• [What to do] Write out all of the records, keeping each one exactly as written.

== Segment start ==

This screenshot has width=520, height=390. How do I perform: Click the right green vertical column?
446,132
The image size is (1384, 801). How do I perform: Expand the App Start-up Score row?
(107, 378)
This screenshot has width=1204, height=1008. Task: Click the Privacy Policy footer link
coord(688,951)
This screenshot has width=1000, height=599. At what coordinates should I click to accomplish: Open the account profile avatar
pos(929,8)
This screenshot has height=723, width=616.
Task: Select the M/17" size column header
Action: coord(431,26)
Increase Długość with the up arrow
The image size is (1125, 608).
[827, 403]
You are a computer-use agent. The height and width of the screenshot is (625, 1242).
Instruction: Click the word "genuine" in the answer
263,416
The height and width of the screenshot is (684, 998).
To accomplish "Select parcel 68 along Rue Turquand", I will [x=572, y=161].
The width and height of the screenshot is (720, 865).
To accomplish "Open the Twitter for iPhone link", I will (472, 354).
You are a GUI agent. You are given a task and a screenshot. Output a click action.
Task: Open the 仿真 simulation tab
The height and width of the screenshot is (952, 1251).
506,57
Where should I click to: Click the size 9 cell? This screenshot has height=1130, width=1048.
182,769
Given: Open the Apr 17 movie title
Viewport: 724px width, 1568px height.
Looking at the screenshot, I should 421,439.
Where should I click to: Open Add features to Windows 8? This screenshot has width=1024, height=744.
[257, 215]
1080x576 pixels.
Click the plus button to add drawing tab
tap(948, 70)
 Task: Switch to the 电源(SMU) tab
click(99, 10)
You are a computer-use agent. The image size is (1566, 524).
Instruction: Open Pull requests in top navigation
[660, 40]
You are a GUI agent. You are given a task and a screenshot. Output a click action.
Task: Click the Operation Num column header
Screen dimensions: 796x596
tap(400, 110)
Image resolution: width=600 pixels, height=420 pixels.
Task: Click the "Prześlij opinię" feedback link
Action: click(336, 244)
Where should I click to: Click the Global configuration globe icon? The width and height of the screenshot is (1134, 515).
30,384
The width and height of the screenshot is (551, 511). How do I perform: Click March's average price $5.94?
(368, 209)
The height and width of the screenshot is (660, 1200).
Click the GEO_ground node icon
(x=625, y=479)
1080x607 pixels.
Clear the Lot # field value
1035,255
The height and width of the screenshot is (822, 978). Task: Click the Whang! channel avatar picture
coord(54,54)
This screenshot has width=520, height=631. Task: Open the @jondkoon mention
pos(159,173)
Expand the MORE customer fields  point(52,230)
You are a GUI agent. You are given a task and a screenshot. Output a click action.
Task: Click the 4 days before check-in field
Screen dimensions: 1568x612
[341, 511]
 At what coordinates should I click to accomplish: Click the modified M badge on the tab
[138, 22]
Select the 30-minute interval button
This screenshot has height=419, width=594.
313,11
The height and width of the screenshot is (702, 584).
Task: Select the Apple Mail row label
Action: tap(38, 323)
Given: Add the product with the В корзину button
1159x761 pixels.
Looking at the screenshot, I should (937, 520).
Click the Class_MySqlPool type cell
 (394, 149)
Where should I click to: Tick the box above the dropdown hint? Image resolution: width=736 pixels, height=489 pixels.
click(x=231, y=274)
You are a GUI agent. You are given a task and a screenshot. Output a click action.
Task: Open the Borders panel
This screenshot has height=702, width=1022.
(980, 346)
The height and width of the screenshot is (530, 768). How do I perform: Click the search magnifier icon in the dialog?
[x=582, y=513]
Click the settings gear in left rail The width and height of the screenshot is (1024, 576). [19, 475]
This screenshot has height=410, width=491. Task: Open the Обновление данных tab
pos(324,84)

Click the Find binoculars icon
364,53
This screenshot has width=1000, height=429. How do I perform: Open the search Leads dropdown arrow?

== Segment end ==

• [Solved problem]
This screenshot has width=520, height=390. How do I perform: Click the right green vertical column?
446,132
The image size is (1384, 801). How do I perform: Expand the App Start-up Score row?
(107, 378)
This screenshot has width=1204, height=1008. Task: Click the Privacy Policy footer link
coord(688,951)
This screenshot has width=1000, height=599. At what coordinates should I click to accomplish: Open the account profile avatar
pos(929,8)
This screenshot has height=723, width=616.
Task: Select the M/17" size column header
Action: coord(431,26)
Increase Długość with the up arrow
The image size is (1125, 608).
[827, 403]
You are a computer-use agent. The height and width of the screenshot is (625, 1242).
Instruction: Click the word "genuine" in the answer
263,416
The height and width of the screenshot is (684, 998).
To accomplish "Select parcel 68 along Rue Turquand", I will [x=572, y=161].
The width and height of the screenshot is (720, 865).
To accomplish "Open the Twitter for iPhone link", I will (472, 354).
You are a GUI agent. You are given a task and a screenshot. Output a click action.
Task: Open the 仿真 simulation tab
The height and width of the screenshot is (952, 1251).
506,57
Where should I click to: Click the size 9 cell? This screenshot has height=1130, width=1048.
182,769
Given: Open the Apr 17 movie title
Viewport: 724px width, 1568px height.
Looking at the screenshot, I should 421,439.
Where should I click to: Open Add features to Windows 8? This screenshot has width=1024, height=744.
[257, 215]
1080x576 pixels.
Click the plus button to add drawing tab
tap(948, 70)
 Task: Switch to the 电源(SMU) tab
click(99, 10)
You are a computer-use agent. The image size is (1566, 524).
Instruction: Open Pull requests in top navigation
[660, 40]
You are a GUI agent. You are given a task and a screenshot. Output a click action.
Task: Click the Operation Num column header
Screen dimensions: 796x596
tap(400, 110)
Image resolution: width=600 pixels, height=420 pixels.
Task: Click the "Prześlij opinię" feedback link
Action: click(336, 244)
Where should I click to: Click the Global configuration globe icon? The width and height of the screenshot is (1134, 515).
30,384
The width and height of the screenshot is (551, 511). How do I perform: Click March's average price $5.94?
(368, 209)
The height and width of the screenshot is (660, 1200).
Click the GEO_ground node icon
(x=625, y=479)
1080x607 pixels.
Clear the Lot # field value
1035,255
The height and width of the screenshot is (822, 978). Task: Click the Whang! channel avatar picture
coord(54,54)
This screenshot has width=520, height=631. Task: Open the @jondkoon mention
pos(159,173)
Expand the MORE customer fields  point(52,230)
You are a GUI agent. You are given a task and a screenshot. Output a click action.
Task: Click the 4 days before check-in field
Screen dimensions: 1568x612
[341, 511]
 At what coordinates should I click to accomplish: Click the modified M badge on the tab
[138, 22]
Select the 30-minute interval button
This screenshot has height=419, width=594.
313,11
The height and width of the screenshot is (702, 584).
Task: Select the Apple Mail row label
Action: tap(38, 323)
Given: Add the product with the В корзину button
1159x761 pixels.
Looking at the screenshot, I should (937, 520).
Click the Class_MySqlPool type cell
 (394, 149)
Where should I click to: Tick the box above the dropdown hint? Image resolution: width=736 pixels, height=489 pixels.
click(x=231, y=274)
You are a GUI agent. You are given a task and a screenshot. Output a click action.
Task: Open the Borders panel
This screenshot has height=702, width=1022.
(980, 346)
The height and width of the screenshot is (530, 768). How do I perform: Click the search magnifier icon in the dialog?
[x=582, y=513]
Click the settings gear in left rail The width and height of the screenshot is (1024, 576). [19, 475]
This screenshot has height=410, width=491. Task: Open the Обновление данных tab
pos(324,84)

Click the Find binoculars icon
364,53
This screenshot has width=1000, height=429. How do I perform: Open the search Leads dropdown arrow?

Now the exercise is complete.